Poster of the No Singaporeans Left Behind documentary I had directed

While working in Singapore for six years, what was most powerfully evident to me was the capacity of the authoritarian state to continually deploy communicative inversions. Communicative inversions are symbolic resources that turn materiality on its head. 

I crystallized much of my thinking on communicative inversion while working in Singapore, witnessing the academy as an extension of the state continually play this game of communicative inversions.

Even as I was being continually called into meetings with management regarding the work of my research team at the Center for Culture-centered Approach to Research and Evaluation (CARE) with migrant workers and with households experiencing poverty, I would be lectured by the management on how these meetings were really meant as friendly guidance. 

When questioned about the attacks on my academic freedom, management would offer me polite stories about how my academic freedom was not really being threatened. It was just polite guidance to help me do my research better!

These communicative inversions around academic freedom were particularly salient given the management's outright reassurances to me regarding the freedom of my research team to pursue our research agenda on poverty and worker rights in the almost one year I spent negotiating the job over.

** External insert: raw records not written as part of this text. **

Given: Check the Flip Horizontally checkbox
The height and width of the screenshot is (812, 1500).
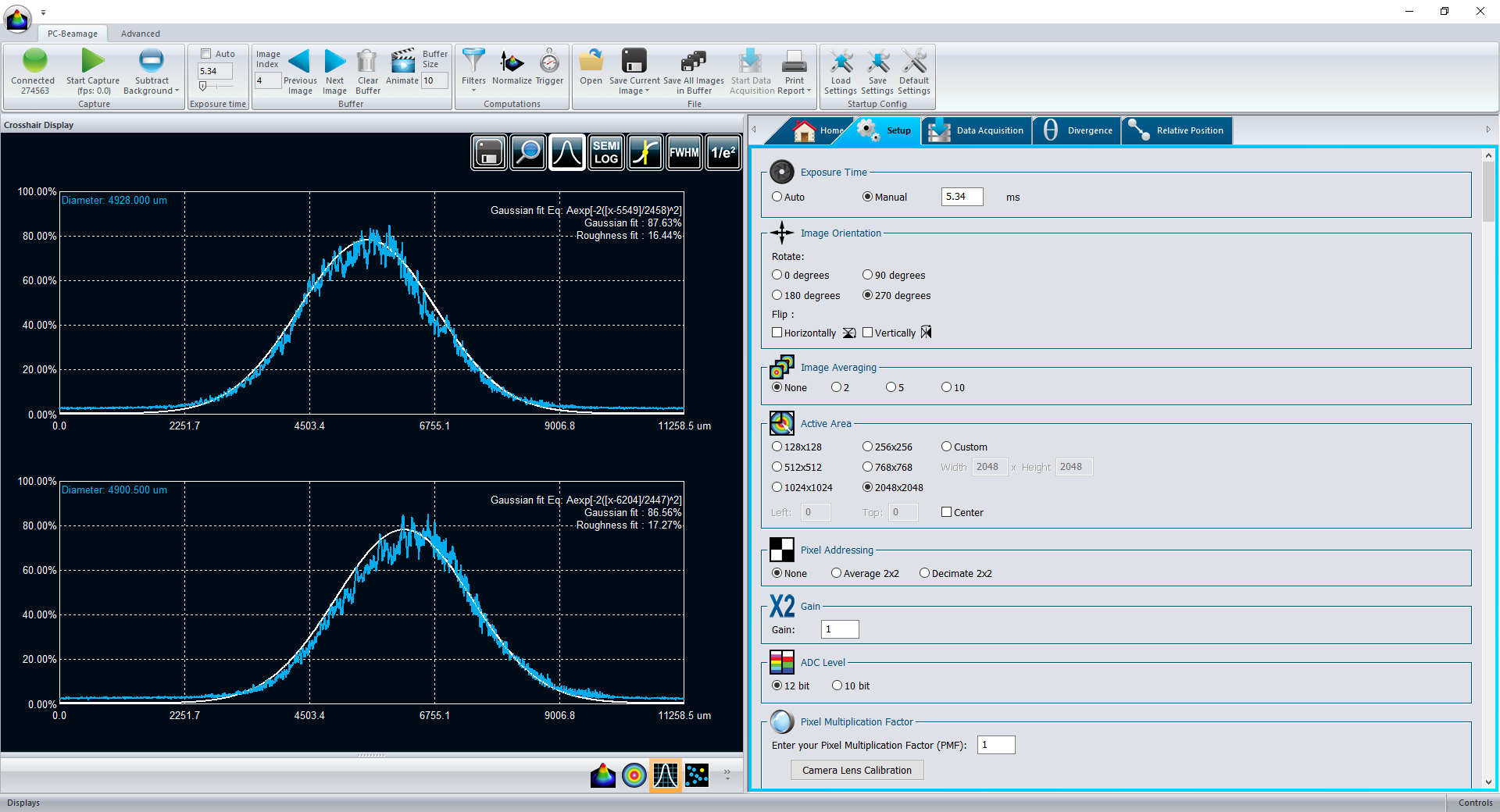Looking at the screenshot, I should pos(777,333).
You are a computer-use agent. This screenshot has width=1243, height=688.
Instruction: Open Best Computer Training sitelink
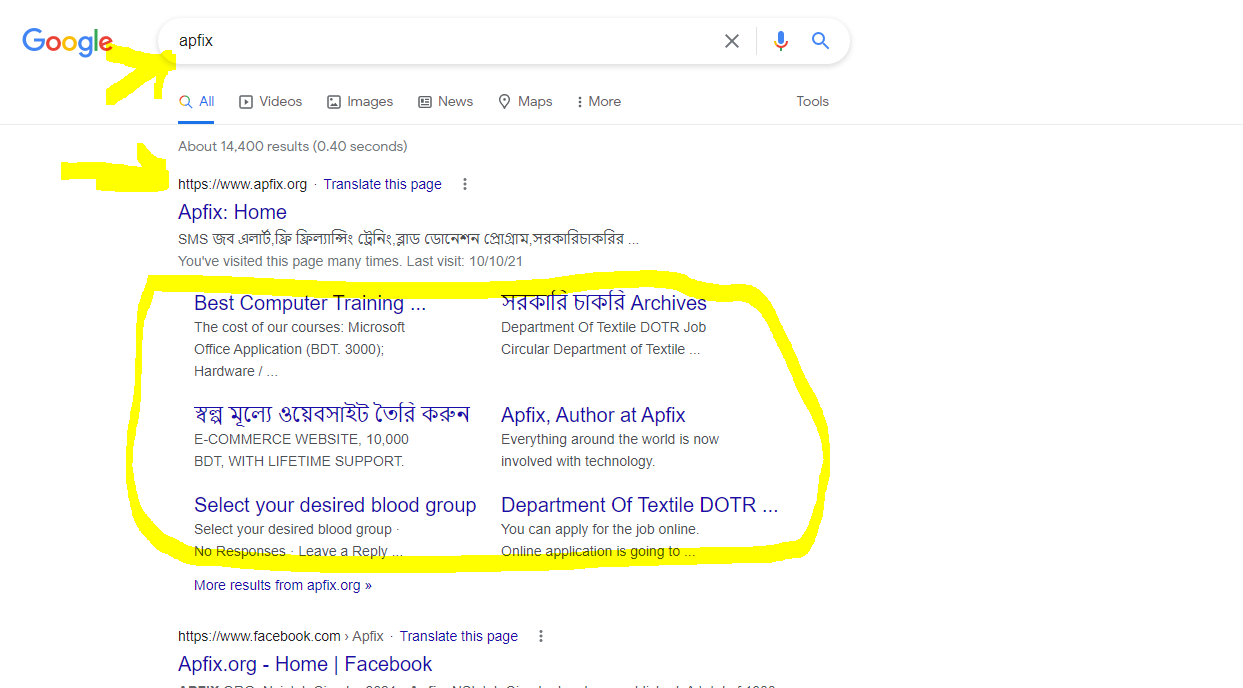click(309, 303)
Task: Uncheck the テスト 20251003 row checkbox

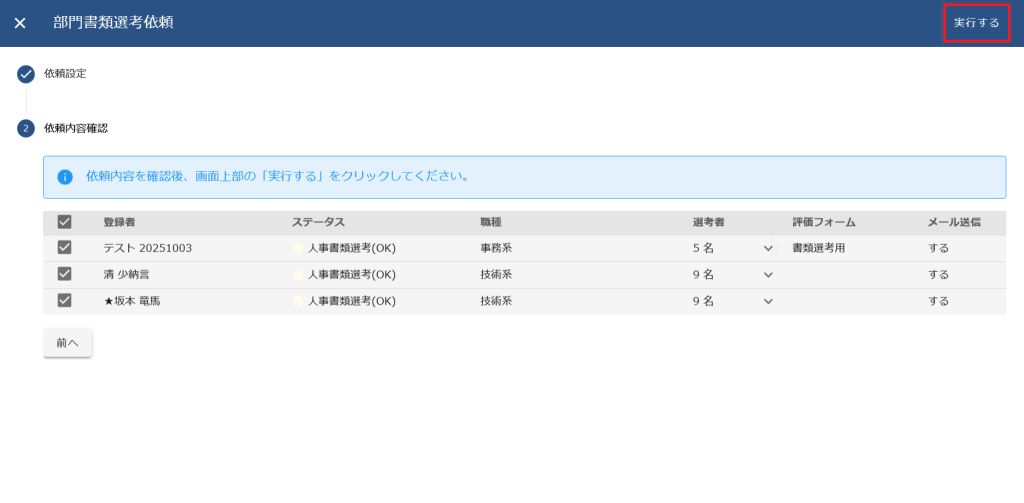Action: pos(64,248)
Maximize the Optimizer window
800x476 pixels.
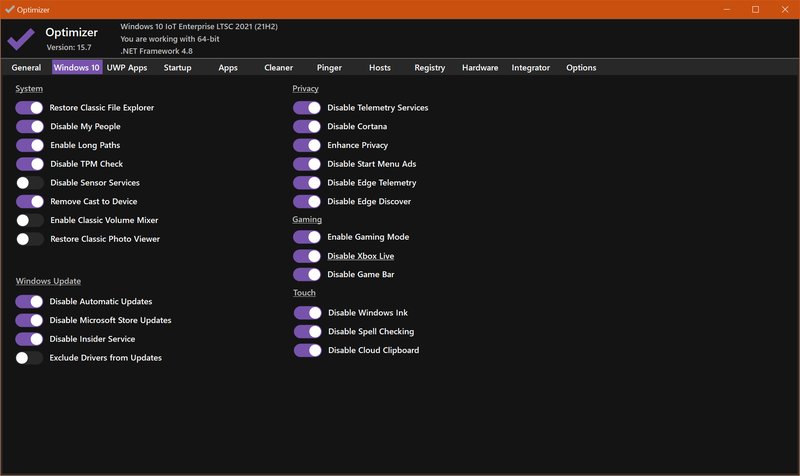point(755,9)
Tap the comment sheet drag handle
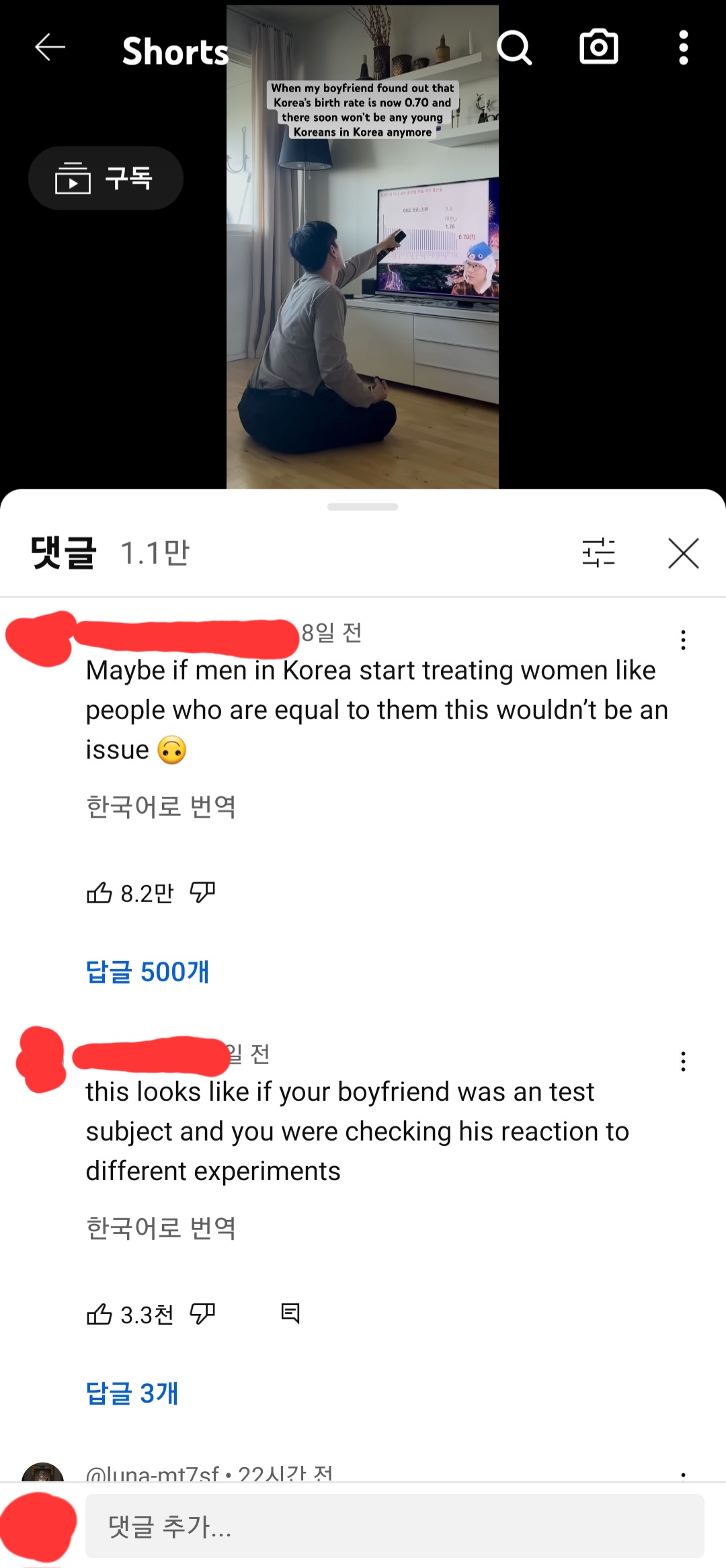The image size is (726, 1568). [x=362, y=507]
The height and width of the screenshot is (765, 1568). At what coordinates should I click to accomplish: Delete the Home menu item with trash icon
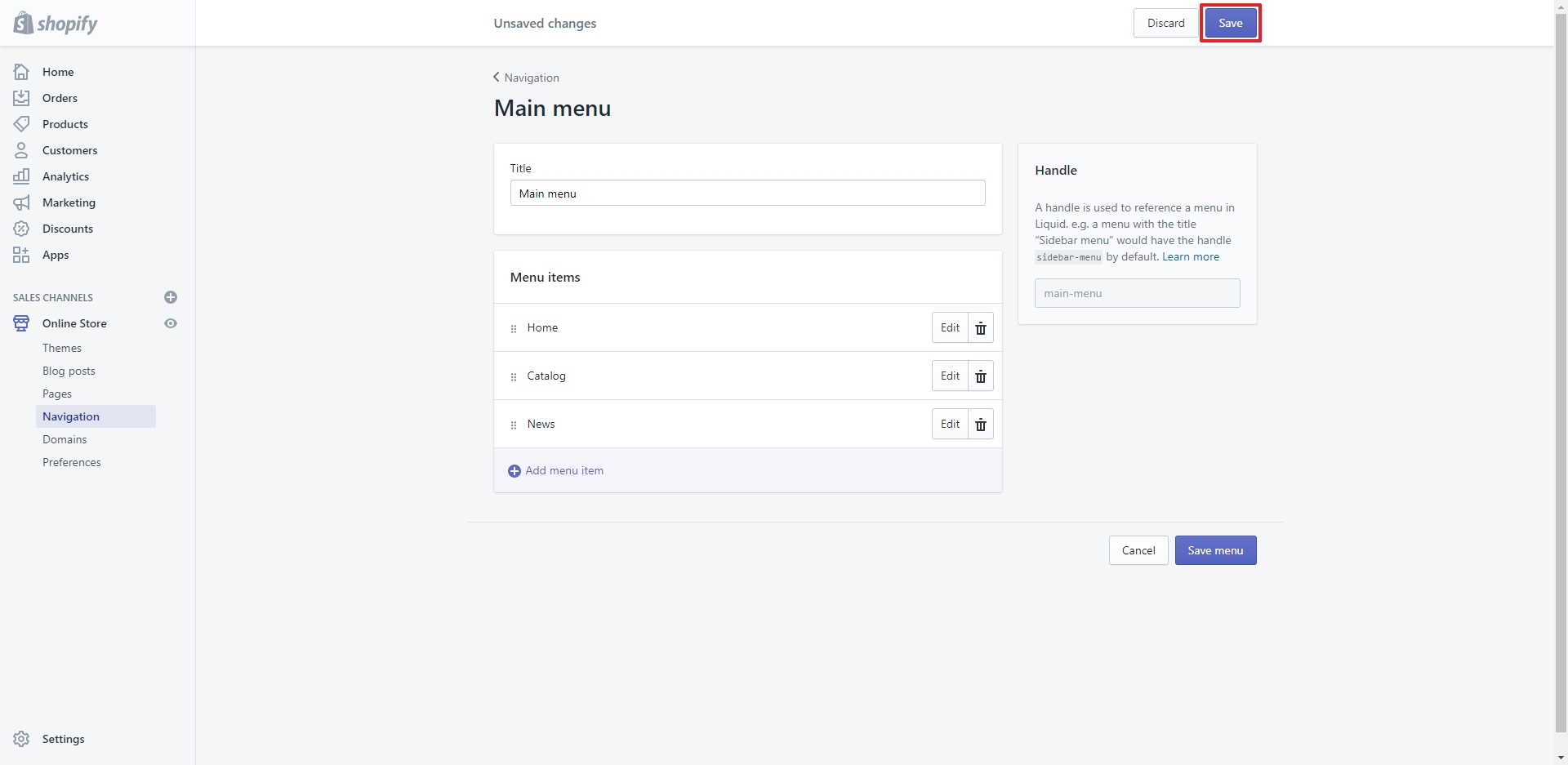pos(981,328)
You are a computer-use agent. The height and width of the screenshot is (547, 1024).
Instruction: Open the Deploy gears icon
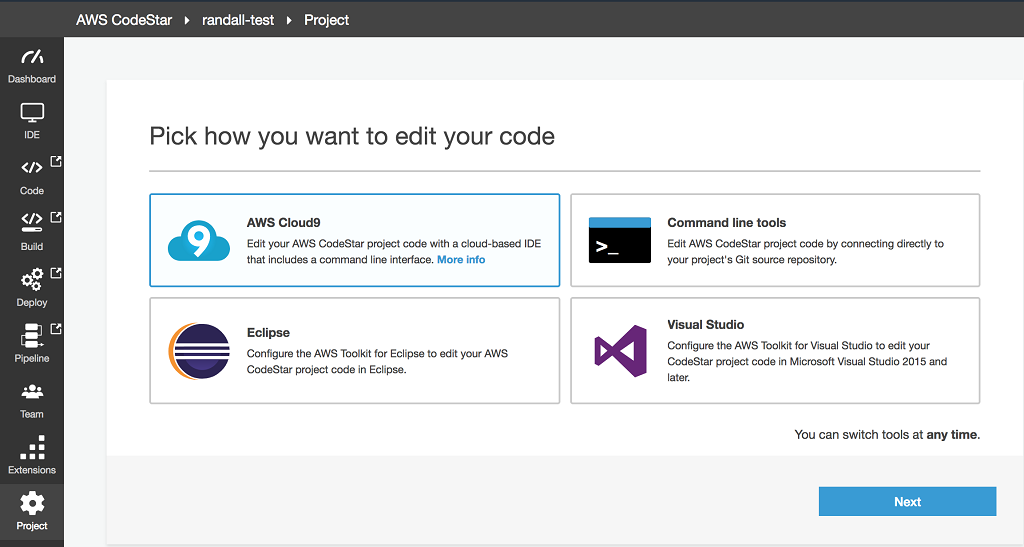(31, 279)
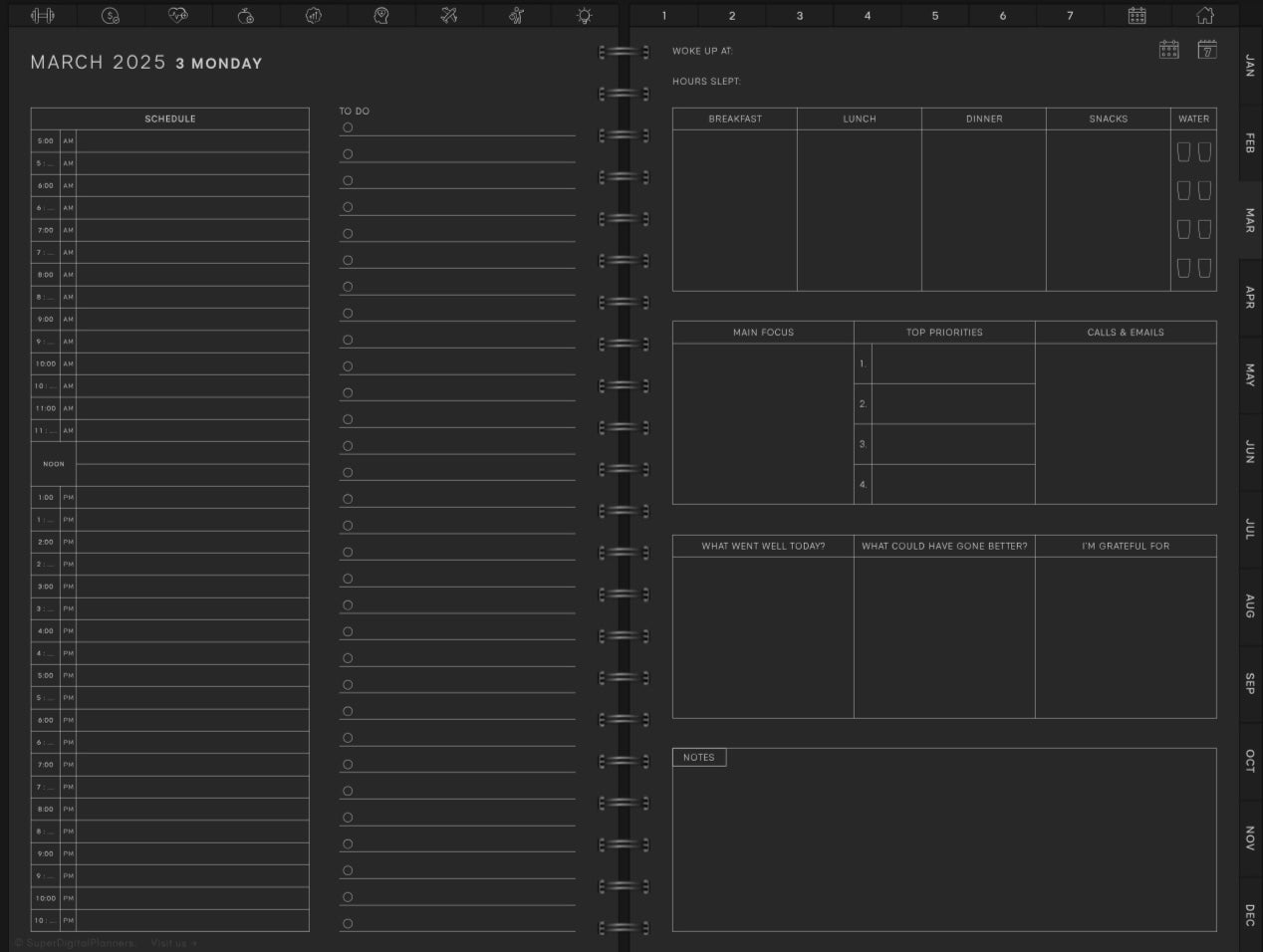
Task: Mark the first water glass in top row
Action: 1183,151
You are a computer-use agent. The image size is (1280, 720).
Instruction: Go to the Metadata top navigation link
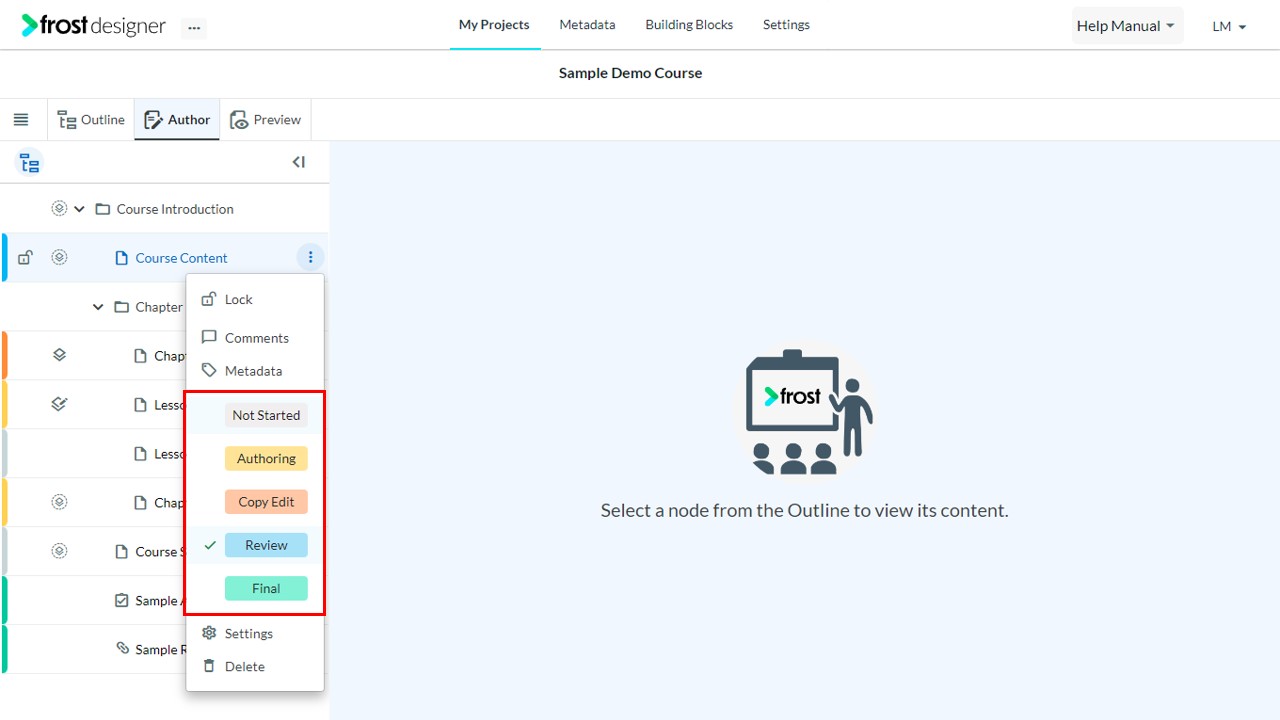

Even as I experienced various techniques of harassment for doing the work on poverty, the messages were framed as friendly advice, guidance, and facilitation. During and after one such meeting, it was communicated to me that I was not collaboratively working with the relevant Ministries even though the Ministries had reached out to me. 

It didn't really matter that I had no written documentation of Ministries reaching out to collaborate, except one senior staff at a Ministry sending out emails to other senior staff in that and related Ministries about an underlying agenda of our research team because we were running a campaign.

Early career researchers who continued the work of the culture-centered approach (CCA) were asked to turn in their syllabi for review, were targeted with smear campaigns, and were derided for running campaigns. One of these early career researchers reached out to me asking for advice, letting me know that a senior scholar smirked at them, stating social justice and campaigns are not really the work of an academic center.

Fast forward six years, the Sustainable Development Goals have been further crystallized through rankings measuring Universities. The QS group that runs various rankings has now crafted rankings for SDGs. Asian universities chasing these rankings have also quickly shifted their game, now talking sustainability, social justice, and human rights. The language of social justice has started proliferating, offering various Asian twists around justice and human rights.

It is important that we read such twists and turns, framed as various forms of Asian-ness critically. In authoritarian climates where repression is perfected through communicative inversions, the turn to social justice is a performance, one that writes over, obfuscates, and erases multiple registers of oppression. Just ask these Asian scholars laying claims to social justice for receipts of public works and public statements on the deep injustices we witness within Asian authoritarianisms. In Singapore for instance, ask these scholars about their track records of public statements on the plight of migrant workers experiencing deep exploitation. 

In the absence of any public record, the talk of social justice is a shiny facade. One that upholds and perpetuates extreme neoliberalism, punctuated as Asian difference.